The researchers at Radboud University Medical Center found that malaria parasite is highly dependent on a unique protein to infect new mosquitoes. The finding, published in the journal Cell Reports, could be a new target for the development of a medicine.

Over a thousand people die from malaria every day. The disease is caused by a single-cell parasite (protozoan) that is transmitted by mosquitoes. Anti-malaria efforts currently focus on effective diagnostics, mosquito nets, insecticides and drugs.

Additionally, a strong effort is being made at Radboud university medical center and other institutes to develop a vaccine. The effective policy has nearly halved the annual number of malaria deaths in the past ten years, but further decline has stagnated, partly because the malaria parasite is developing resistance to all known drugs.

Malaria cycle

After a human has been bitten by an infected mosquito, the malaria parasite travels to the liver where it multiplies. Five to seven days later, the liver cells burst open and the parasite infects the red blood cells. Only then does the infected person start to show symptoms such as fever and flu-like symptoms, or worse.

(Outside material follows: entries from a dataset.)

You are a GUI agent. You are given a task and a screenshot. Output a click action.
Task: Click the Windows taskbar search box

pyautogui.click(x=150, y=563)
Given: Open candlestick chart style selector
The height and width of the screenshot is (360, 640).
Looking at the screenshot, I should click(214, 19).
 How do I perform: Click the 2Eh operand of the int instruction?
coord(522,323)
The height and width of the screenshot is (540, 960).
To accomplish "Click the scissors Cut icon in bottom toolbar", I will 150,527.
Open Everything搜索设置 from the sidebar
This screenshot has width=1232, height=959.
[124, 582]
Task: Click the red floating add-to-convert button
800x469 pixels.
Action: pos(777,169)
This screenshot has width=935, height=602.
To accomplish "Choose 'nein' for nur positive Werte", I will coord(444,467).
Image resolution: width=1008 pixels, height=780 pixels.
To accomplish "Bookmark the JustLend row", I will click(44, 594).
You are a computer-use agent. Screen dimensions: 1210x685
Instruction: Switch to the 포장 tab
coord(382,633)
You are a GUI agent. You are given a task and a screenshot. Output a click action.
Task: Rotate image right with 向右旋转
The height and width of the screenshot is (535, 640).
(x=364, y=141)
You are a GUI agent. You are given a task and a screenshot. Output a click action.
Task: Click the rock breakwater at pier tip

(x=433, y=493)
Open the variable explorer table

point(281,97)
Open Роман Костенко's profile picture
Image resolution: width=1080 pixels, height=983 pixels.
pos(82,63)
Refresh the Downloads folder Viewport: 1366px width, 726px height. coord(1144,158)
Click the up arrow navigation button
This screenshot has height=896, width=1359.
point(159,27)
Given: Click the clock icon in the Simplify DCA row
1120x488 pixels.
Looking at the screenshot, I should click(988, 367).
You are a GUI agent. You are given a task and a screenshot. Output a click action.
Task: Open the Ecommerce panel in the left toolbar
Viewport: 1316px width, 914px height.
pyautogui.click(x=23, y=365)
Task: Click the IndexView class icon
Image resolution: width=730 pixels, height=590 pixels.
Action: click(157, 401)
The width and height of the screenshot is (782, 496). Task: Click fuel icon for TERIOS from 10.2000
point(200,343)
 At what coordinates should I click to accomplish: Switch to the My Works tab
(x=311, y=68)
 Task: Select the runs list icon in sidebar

Some of the parasites circulating in the blood develop into sexually reproductive stages, which can infect other mosquitoes. Fertilization takes place in the mosquito's midgut. Once infected, those mosquitoes transmit the parasite to another human during a subsequent blood meal. In this way the parasite spreads very efficiently through the population.

Powerhouses of the cell

Almost all cells in the body contain mitochondria: organelles that provide energy to power cellular processes. The single-cell malaria parasite also has a mitochondrion, which is vital to its survival. All mitochondria contain many different proteins, including 'prohibitin' proteins.

But the researchers have discovered that the mitochondrion in the parasite, besides the common prohibitins that can also be found in human cells, contains a unique prohibitin that can be found only in this protozoa and related microbes.

This protein appears to be crucial for the survival of the parasite. Taco Kooij from Radboud university medical center, said, "When we switched off the prohibitin in the parasite, we saw that it was no longer able to infect new mosquitoes."

"The prohibitin-free parasite was already struggling during the liver and blood stages of its life cycle, but the final blow was dealt when it tried to infect another mosquito: it failed to do so. Fertilization between male and female parasites in the mosquito midgut (see paragraph on the malaria cycle) did occur, but shortly afterwards, this new generation died without infecting the mosquito."

Voltage in the cell

Many mitochondrial functions depend on the voltage differential across the mitochondrial membrane. This membrane potential results from a difference in concentration of positively and negatively charged molecules inside and outside the mitochondrion.

"The unique parasite protein fulfills an important role in maintaining the potential. In future research, we want to figure out the exact mechanism." A new drug could potentially be developed to disable the unique prohibitin protein. "The main advantage is that this protein is not present in humans, who therefore cannot be harmed if it is disabled," Kooij explains.